All personal prejudices should concern us.

Some of the recurring questions about the racism prevailing in South Africa are: “So what if there are still individual racists? Why do they matter?”

The answer is that racists, like other bigots, matter because they do not exist in a vacuum; they live among us and are integrated into society.

As feminist writer and thinker Audre Lorde wrote: “The personal as the political can begin to illuminate all our choices ...” Who we are in private is forever affecting what we do in public, because we carry our biases at all times.

Furthermore, prejudices are often used as the basis for discriminatory behaviour, which currently infringes upon every aspect of our national life.
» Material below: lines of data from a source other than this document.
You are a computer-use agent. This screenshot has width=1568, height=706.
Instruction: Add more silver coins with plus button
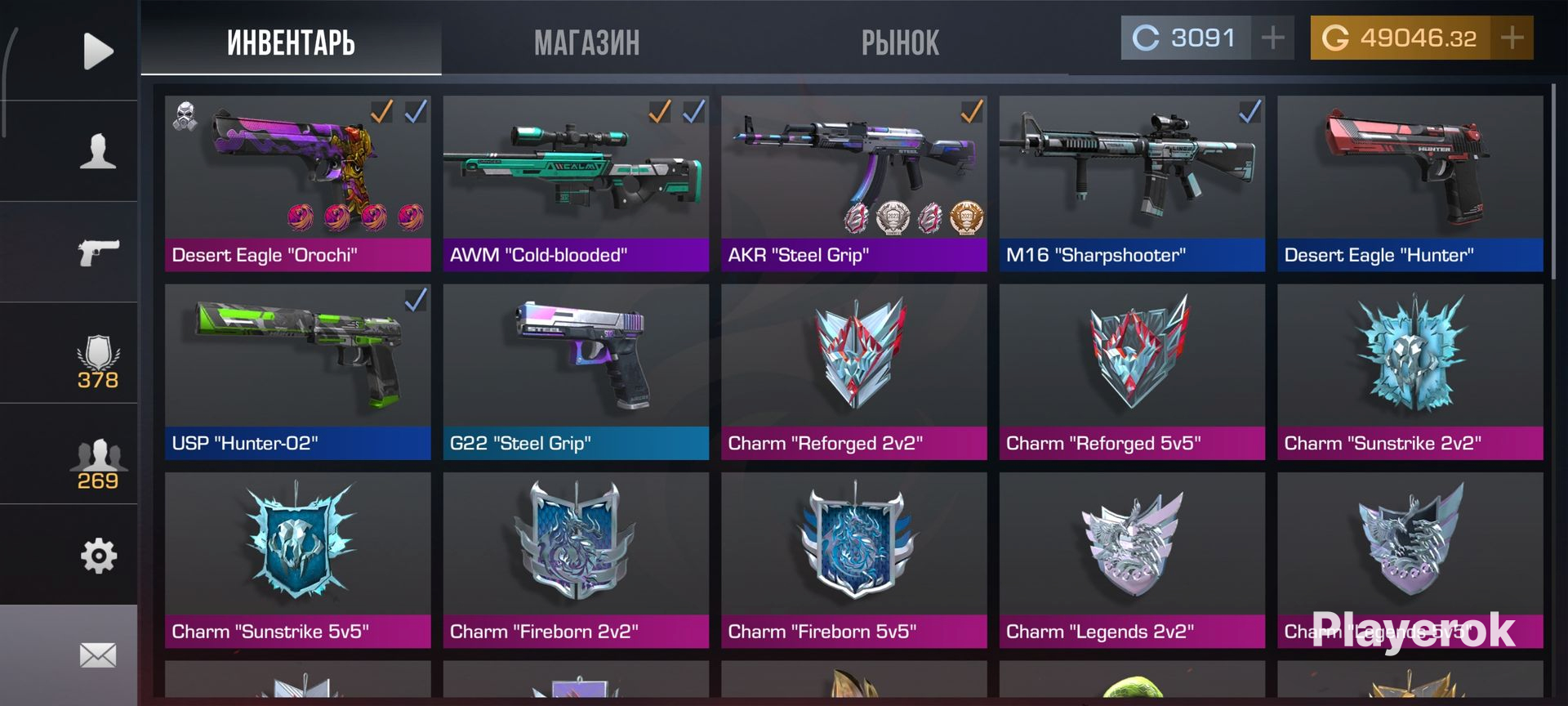(1272, 38)
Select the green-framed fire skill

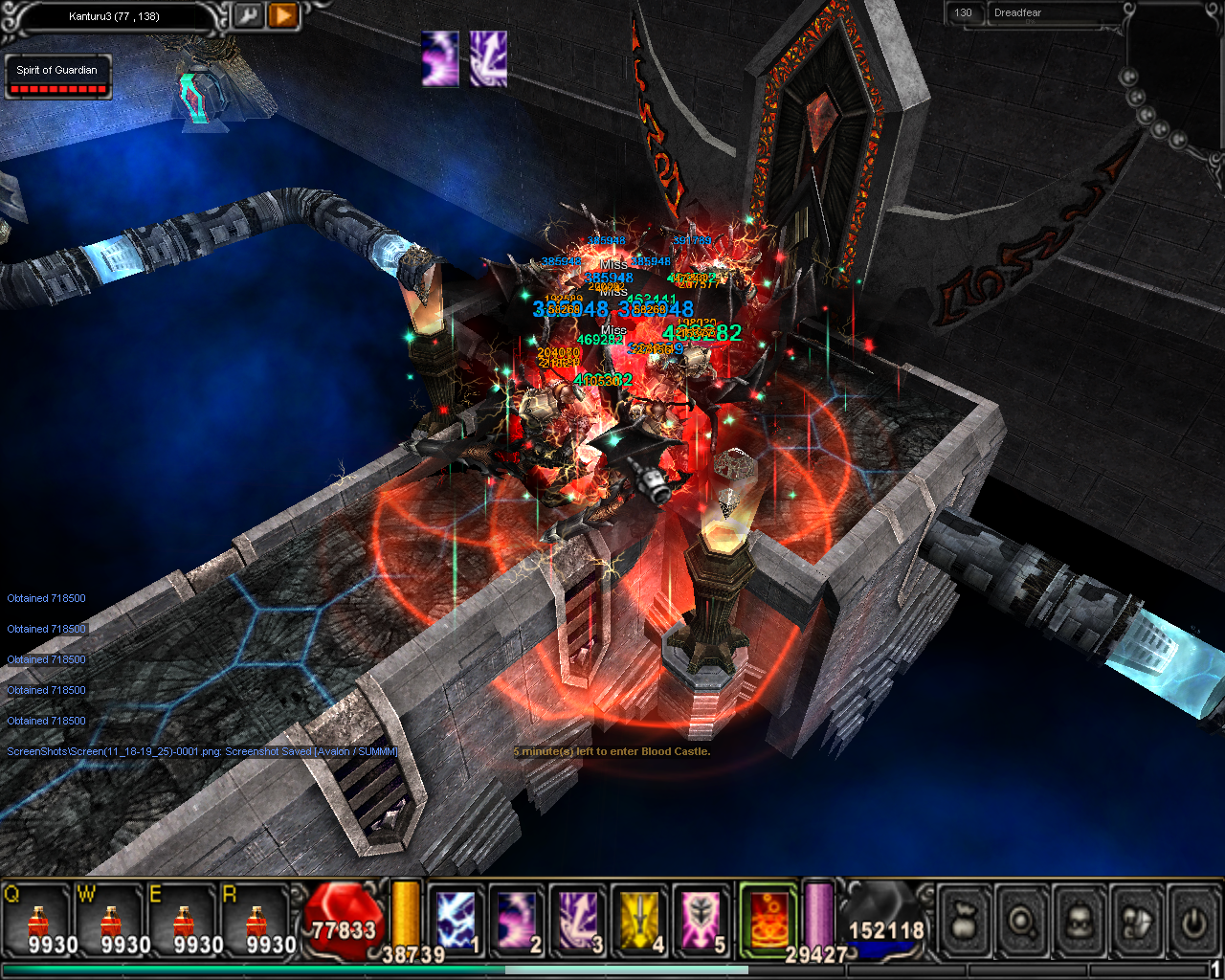pyautogui.click(x=768, y=921)
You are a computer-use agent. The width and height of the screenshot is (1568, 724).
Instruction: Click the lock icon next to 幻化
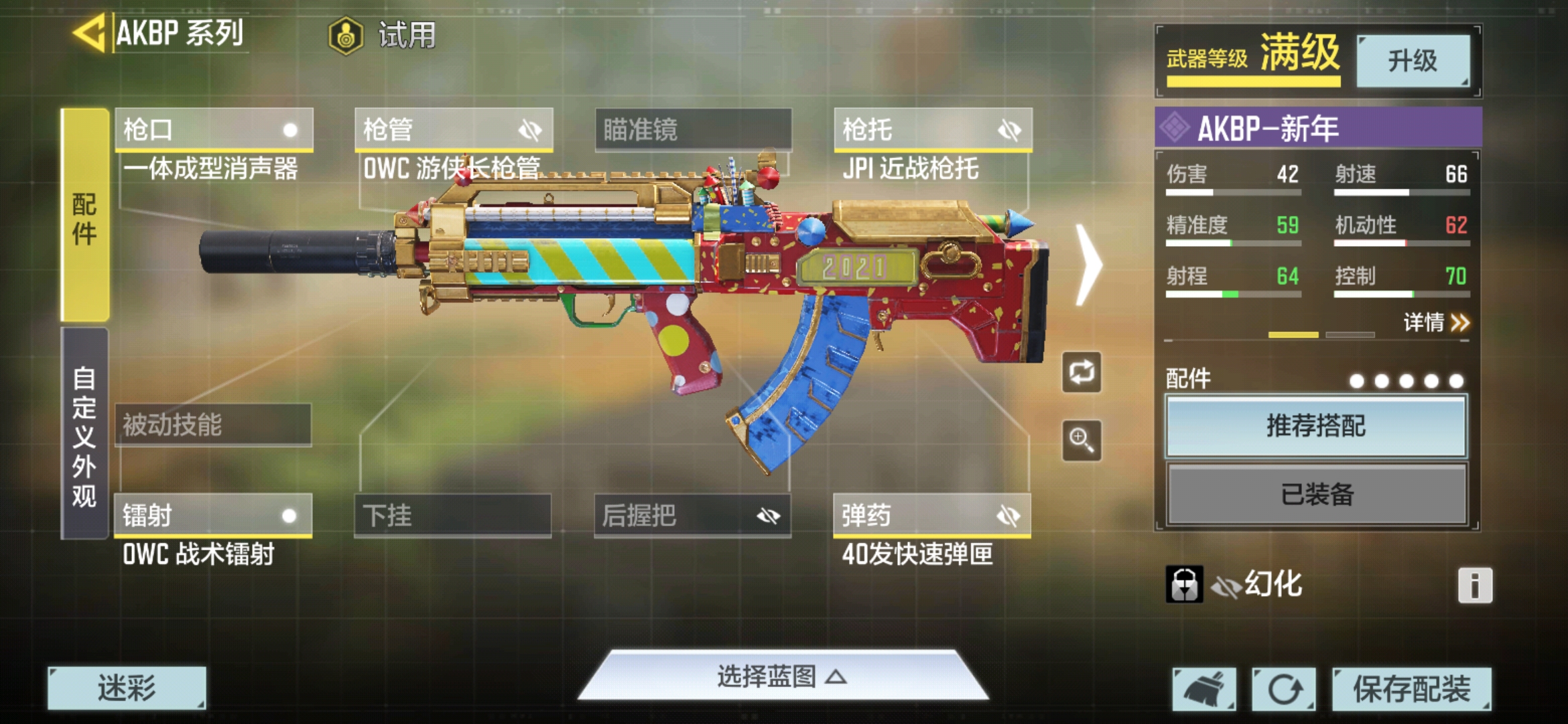tap(1183, 584)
This week, Sisonke Msimang wrote this in The Daily Maverick: “Mabel Jansen is fundamentally different from Penny Sparrow and Matthew Theunissen because she holds a public position. Her private prejudices are a matter of public interest because she is a judge.

“In Jansen we see what critical race theorists mean when they say that racism is prejudice plus power. Apartheid wasn’t simply racist because some whites had anti-black views; it was racist because that hatred was legislated and backed up by institutional power.”

However, even the Sparrow variety of racist matters, because as an estate agent she was probably part of the continued systemic exclusion of Black people from the property market. Grievances such as “I could not rent/buy/get an Airbnb with my black name” persist precisely because of people like Sparrow.

Racists matter because many of them do not hire Black people – and those who do underpay and/or abuse them. Individual racists are part of the lack of transformation we see across sectors.

Racists are able to mark down or fail Black children when given positions as educators; “normal” racists harass and beat Black people with impunity because they know that they can get away with it.

All racists, high court judge or not, actively partake in upholding the racist structure of our society. Their enacting of verbal and physical violence should be concerning enough, if we truly believe in the right to dignity and equality.

While some continue to downplay the significance of individual racists, the latter continue to use the institutional power and systems that are open to them to discriminate and to perpetuate inequality.

In the same way, sexists, homophobes, transphobes and ableists continue to use their positions and the existing unequal power structures to deny marginalised groups their opportunities and rights.

It is for this reason that every act of private discriminatory behaviour should concern us all.